基本要求：（1）商业银行应建立首席信息官制度，明确其工作职责及报告路线。
1.判断是否设立了首席信息官：可专职，可兼职；
2.是否可从人力资源部获取首席信息官的岗位职责以及汇报路线。
3.访谈首席信息官，了解其汇报的频率，并验证汇报材料，是否与汇报路线一致。
（2）首席信息官应了解并参与本行业务发展决策。
1.查阅其他委员会的会议纪要，验证是否有首席信息官参与。
2.访谈首席信息官，了解其对本行业的业务风险是否清晰。
（3）首席信息官应负责制定和及时更新信息科技战略,确保信息科技战略与业务战略保持一致。

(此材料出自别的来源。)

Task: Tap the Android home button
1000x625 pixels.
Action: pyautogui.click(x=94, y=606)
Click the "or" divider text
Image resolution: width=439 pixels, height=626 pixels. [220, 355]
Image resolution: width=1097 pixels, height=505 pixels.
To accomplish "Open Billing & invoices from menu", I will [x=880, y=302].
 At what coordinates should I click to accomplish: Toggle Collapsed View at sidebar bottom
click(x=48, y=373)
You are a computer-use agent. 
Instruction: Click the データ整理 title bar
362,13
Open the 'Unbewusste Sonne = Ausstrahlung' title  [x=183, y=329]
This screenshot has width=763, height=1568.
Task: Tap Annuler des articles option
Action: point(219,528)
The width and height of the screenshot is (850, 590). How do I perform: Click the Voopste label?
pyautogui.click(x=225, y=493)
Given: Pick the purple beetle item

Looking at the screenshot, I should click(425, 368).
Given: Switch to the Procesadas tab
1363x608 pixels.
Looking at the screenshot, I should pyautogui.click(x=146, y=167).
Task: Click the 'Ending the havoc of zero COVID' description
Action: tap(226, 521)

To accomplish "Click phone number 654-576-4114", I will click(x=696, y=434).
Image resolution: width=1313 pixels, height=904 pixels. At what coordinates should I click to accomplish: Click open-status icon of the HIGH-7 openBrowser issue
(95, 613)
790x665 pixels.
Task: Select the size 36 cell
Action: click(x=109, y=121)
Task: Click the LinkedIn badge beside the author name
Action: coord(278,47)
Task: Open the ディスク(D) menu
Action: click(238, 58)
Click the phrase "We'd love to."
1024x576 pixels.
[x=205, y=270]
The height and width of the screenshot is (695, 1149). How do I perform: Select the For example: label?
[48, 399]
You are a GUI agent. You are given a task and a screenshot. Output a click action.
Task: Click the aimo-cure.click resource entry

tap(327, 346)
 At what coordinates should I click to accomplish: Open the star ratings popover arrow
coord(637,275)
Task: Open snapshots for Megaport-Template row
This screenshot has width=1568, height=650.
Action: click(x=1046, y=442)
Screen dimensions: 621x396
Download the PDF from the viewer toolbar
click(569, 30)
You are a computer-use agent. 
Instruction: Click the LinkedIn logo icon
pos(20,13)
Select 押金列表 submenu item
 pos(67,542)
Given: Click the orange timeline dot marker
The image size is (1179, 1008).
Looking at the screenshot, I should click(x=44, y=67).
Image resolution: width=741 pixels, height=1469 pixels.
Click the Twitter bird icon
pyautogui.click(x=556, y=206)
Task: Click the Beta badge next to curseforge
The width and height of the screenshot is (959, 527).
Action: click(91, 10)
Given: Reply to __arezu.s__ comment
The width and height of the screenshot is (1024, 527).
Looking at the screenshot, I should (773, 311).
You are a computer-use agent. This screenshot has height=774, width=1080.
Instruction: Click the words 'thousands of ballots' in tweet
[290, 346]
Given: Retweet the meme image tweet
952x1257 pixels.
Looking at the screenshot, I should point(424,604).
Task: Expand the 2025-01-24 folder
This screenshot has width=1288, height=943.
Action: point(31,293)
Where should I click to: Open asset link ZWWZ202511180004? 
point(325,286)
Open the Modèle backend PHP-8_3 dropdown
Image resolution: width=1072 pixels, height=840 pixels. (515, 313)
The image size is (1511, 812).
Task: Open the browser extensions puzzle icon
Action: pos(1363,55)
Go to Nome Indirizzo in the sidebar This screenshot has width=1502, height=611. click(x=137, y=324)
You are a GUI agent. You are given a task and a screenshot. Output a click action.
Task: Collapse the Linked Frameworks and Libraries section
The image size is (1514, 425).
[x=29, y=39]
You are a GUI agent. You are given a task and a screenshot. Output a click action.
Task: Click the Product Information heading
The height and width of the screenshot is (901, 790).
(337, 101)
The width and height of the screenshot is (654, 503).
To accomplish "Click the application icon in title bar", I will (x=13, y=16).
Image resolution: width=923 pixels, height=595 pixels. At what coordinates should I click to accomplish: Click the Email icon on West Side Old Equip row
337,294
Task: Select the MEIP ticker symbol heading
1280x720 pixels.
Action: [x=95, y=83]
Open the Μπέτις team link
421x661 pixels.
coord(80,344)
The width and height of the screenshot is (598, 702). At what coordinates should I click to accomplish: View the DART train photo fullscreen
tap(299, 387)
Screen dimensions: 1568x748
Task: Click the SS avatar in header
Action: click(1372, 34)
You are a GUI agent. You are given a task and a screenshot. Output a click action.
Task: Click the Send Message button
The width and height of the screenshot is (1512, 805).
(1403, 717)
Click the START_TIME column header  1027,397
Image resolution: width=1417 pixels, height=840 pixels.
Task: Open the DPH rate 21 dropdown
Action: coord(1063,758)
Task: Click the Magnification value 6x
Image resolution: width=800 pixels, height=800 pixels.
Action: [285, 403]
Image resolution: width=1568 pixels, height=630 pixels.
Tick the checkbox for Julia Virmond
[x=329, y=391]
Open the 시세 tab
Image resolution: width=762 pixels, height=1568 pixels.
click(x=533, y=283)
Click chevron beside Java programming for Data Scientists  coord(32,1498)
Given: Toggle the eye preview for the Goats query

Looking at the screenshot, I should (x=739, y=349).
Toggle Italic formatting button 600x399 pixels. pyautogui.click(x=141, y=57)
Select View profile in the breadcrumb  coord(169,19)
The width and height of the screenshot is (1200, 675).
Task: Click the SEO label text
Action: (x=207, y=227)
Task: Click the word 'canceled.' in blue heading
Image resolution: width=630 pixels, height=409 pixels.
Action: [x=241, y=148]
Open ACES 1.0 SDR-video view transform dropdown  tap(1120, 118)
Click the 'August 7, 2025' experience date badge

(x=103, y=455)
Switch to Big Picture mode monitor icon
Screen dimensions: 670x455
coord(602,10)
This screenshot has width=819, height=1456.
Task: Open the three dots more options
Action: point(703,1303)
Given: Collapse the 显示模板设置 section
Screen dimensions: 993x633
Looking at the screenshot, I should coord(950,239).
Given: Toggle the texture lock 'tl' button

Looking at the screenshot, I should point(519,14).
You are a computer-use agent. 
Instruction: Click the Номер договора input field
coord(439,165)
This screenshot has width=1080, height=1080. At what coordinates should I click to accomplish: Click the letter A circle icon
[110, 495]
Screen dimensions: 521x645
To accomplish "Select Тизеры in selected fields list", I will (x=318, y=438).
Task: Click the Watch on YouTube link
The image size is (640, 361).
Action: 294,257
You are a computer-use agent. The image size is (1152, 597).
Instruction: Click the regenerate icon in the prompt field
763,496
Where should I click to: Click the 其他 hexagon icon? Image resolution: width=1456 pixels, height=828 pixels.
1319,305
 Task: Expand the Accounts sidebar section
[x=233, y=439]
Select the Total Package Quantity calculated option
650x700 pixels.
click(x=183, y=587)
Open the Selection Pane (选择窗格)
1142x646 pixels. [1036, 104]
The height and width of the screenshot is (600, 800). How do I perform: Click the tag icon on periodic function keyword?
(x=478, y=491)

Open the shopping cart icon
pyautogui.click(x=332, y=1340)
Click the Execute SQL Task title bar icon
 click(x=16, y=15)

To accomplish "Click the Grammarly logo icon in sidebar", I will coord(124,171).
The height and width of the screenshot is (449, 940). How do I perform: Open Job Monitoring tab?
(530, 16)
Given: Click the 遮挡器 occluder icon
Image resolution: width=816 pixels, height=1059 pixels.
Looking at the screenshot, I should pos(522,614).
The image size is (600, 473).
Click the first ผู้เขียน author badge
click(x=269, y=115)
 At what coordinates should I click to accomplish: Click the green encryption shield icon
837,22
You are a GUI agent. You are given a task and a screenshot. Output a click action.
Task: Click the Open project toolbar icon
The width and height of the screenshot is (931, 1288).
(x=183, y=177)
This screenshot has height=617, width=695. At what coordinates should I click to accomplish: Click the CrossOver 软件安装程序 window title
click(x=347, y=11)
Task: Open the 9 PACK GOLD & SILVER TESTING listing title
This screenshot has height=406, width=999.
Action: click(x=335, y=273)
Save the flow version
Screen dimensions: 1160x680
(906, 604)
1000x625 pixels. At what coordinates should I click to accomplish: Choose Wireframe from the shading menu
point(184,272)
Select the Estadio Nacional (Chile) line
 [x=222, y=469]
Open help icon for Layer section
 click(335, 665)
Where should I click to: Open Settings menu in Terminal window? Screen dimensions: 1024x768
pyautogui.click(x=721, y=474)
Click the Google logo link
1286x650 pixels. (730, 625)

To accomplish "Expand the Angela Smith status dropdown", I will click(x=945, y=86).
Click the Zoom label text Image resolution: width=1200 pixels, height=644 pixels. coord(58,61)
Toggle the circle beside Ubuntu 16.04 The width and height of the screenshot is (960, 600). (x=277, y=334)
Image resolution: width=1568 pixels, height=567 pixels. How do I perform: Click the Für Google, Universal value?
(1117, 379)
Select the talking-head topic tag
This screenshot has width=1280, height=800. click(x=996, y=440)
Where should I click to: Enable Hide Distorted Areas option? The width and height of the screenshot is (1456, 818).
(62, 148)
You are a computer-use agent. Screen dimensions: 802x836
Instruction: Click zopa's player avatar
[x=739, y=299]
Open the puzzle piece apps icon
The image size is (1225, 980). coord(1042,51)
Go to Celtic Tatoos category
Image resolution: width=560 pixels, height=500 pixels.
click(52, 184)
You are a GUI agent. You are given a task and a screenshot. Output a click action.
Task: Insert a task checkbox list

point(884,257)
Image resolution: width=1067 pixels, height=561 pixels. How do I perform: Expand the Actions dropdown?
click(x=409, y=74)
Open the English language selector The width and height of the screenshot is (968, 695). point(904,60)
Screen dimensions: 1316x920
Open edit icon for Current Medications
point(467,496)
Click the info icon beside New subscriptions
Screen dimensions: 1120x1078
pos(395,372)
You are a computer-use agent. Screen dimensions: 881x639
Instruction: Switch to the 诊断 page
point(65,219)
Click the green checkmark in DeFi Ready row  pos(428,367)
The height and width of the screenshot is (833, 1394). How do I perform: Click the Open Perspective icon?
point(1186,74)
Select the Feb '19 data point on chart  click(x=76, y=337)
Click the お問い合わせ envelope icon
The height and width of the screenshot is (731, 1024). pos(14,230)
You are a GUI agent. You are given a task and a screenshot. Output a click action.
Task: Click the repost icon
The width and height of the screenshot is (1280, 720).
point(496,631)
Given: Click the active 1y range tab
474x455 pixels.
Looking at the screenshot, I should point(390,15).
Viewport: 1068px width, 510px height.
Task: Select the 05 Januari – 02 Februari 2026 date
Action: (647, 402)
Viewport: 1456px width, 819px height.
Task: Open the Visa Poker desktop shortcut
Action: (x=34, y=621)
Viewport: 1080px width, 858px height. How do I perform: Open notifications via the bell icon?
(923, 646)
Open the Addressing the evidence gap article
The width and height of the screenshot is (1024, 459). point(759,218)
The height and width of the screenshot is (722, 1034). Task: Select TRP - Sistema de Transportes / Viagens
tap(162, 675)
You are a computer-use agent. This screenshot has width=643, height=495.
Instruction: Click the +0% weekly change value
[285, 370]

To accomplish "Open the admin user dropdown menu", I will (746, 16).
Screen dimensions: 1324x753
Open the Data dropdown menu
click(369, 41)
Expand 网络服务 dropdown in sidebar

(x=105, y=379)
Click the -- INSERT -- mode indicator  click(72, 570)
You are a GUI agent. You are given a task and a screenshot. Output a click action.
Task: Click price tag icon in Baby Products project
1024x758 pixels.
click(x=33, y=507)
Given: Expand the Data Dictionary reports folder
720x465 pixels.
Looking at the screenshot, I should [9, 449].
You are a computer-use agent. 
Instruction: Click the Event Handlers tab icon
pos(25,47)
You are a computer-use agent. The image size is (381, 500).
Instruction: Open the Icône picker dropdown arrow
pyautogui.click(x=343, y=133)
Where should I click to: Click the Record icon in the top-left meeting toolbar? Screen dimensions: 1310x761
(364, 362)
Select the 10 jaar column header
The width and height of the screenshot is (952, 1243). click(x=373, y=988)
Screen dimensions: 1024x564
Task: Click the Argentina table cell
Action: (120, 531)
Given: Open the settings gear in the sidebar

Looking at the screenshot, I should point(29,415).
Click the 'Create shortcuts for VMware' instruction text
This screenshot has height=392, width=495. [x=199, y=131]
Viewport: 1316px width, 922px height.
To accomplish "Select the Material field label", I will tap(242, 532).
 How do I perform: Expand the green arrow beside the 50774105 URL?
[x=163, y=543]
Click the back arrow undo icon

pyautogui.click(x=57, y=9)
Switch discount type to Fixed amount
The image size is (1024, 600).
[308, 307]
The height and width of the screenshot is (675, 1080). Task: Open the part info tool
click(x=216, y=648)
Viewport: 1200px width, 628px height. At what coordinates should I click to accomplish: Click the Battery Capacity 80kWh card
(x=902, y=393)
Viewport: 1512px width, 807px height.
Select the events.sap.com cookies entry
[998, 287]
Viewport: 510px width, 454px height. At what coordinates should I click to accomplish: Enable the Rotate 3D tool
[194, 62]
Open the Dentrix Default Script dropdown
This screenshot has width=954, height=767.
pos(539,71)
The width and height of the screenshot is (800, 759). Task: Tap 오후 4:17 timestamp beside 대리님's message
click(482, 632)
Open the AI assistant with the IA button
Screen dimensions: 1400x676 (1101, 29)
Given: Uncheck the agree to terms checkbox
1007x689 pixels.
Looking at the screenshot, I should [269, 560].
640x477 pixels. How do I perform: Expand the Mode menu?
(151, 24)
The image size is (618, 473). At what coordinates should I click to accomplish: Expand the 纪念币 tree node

1.访谈首席信息官了解其对本行信息科技风险的状况，以及应对措施。
2.翻阅其他委员会的会议纪要，获取业务战略的更新情况和次数，与信息科技战略更新情况对比，验证是否信息科技战略与业务战略是否同步更新。
3.分析信息科技战略与业务战略的一致性，请参考cobit的分析方法。
（4）首席信息官应确保信息科技职能的规范和有效运作。
1.以信息科技职能为线索，检查每项职能都制订了明确的制度规范，指导运作。
（5）首席信息官应领导和协调信息科技部门做好以下工作：信息科技预算和支出，信息科技政策、标准和流程制定及执行，信息科技内部控制、专业化研发，信息科技项目管理，信息系统和科技基础设施的建设、维护和运行管理，信息安全管理，应急管理和灾难恢复计划，信息科技外包和信息系统退出等。
1.获取上述相关内容制度规范；
2.通过后续的测试验证CIO是否参与上述工作。
（6）首席信息官应确保信息科技人才队伍具备充分的专业技能。
1.根据人力资源提供的信息科技人员岗位以及任职条件，抽取现任岗位人员的材料，验证学历、专业、相关经验、相关经验年限，如有入职考试或任中测试也应查验。
2.从人力资源查阅上述岗位人员参与培训的状况，是否具有针对其岗位需求的培训。
从风险防范的角度看，如果第一道关，选人这一关防范无效的话，通过第二道关培训，可以削弱这一风险。如果两道关都防范有效的话则锦上添花。